Whenever possible, choose variations that alternate sides within the exercise itself.

For example, in Bridging with a Single Leg Lift, maintain the bridge position while lifting one leg into tabletop, then alternate sides.

This approach takes the pressure off. If one student ends up doing one extra repetition on one side, it's not the end of the world. Compared to the asymmetries of daily life, that's a very small imbalance.

 

2. Don't Be Afraid of Repetition

Side Series can be trickier.

Because you complete one side before switching to the other, it's easy to spend extra time on the first side while cueing alignment and correcting form. By the time you move to the second side, students already understand the exercise, and we often rush through it.

We sometimes hesitate to repeat ourselves because we feel silly saying the same thing twice.

But repetition has value.

Make a point of revisiting the setup and key cues on both sides. Think of those repeated cues as an alignment mantra that reinforces the movement pattern.

 

3. Start on the Other Side

If you notice that you consistently spend more time on one side, simply reverse your usual order in the next class.

Start Mermaid on the right instead of the left.

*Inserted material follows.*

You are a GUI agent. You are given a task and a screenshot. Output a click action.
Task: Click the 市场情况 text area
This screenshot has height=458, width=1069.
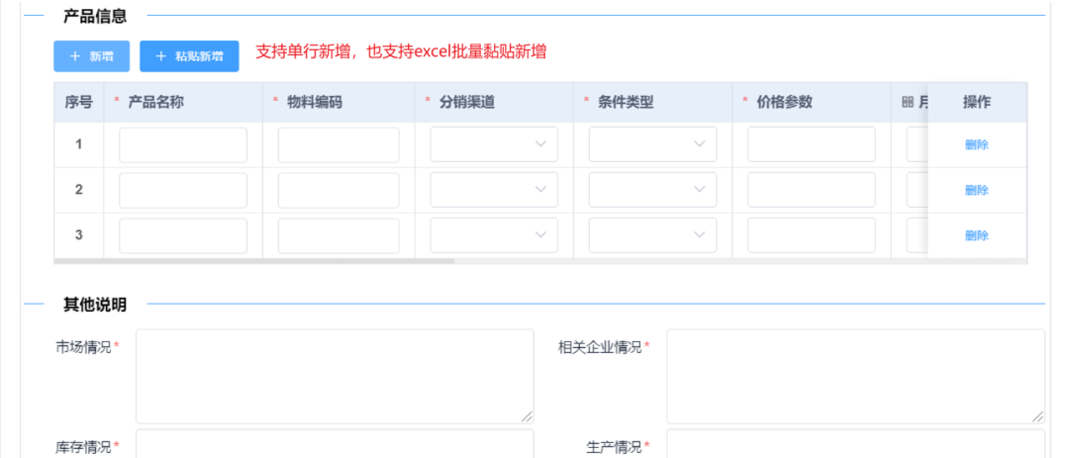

Not only does this balance your teaching over time, but it also keeps your students mentally engaged. They may recognize the exercises, but they can't rely entirely on autopilot.

 

4. Teach Students to Honor Their Own Bodies

Here's an experiment you can try.

Continue teaching an exercise until everyone in the room has taken a break.

Of course, explain your intention beforehand:

"I want you to work for yourself, not for me. I don't want you comparing your repetitions to the person next to you. We're going to play a game: I'll continue teaching this exercise, and each of you will decide when you need to pause, recover, and rejoin when you're ready."

This encourages students to listen inward instead of seeking external validation.

 

5. Develop a Feel for Timing

Over the years, I've developed a sense for how long it takes to teach approximately five repetitions of an exercise.

You can develop this skill too.

Practice talking yourself through five or six repetitions. Do it often.

Eventually, you'll recognize the rhythm instinctively. And whether today's class completes four repetitions or six isn't nearly as important as whether those repetitions were meaningful.

 

6. Watch Their Form

This is perhaps the most important guideline of all.

Watch your students.

When their alignment deteriorates, when movement becomes rushed, or when effort replaces control, it's time to move on, take a break, or modify the exercise.

A useful benchmark is the majority rule: when about 50% of the class begins to lose form, it's probably time for the next step.

Pilates was never meant to be a race to a predetermined number.

As teachers, our job isn't to deliver five repetitions, ten repetitions, or sixty seconds of work. Our job is to help students move with greater awareness, precision, and control.

Sometimes that happens in three repetitions.

Sometimes it takes eight.

The art of teaching Pilates is learning to trust what you see more than what you count.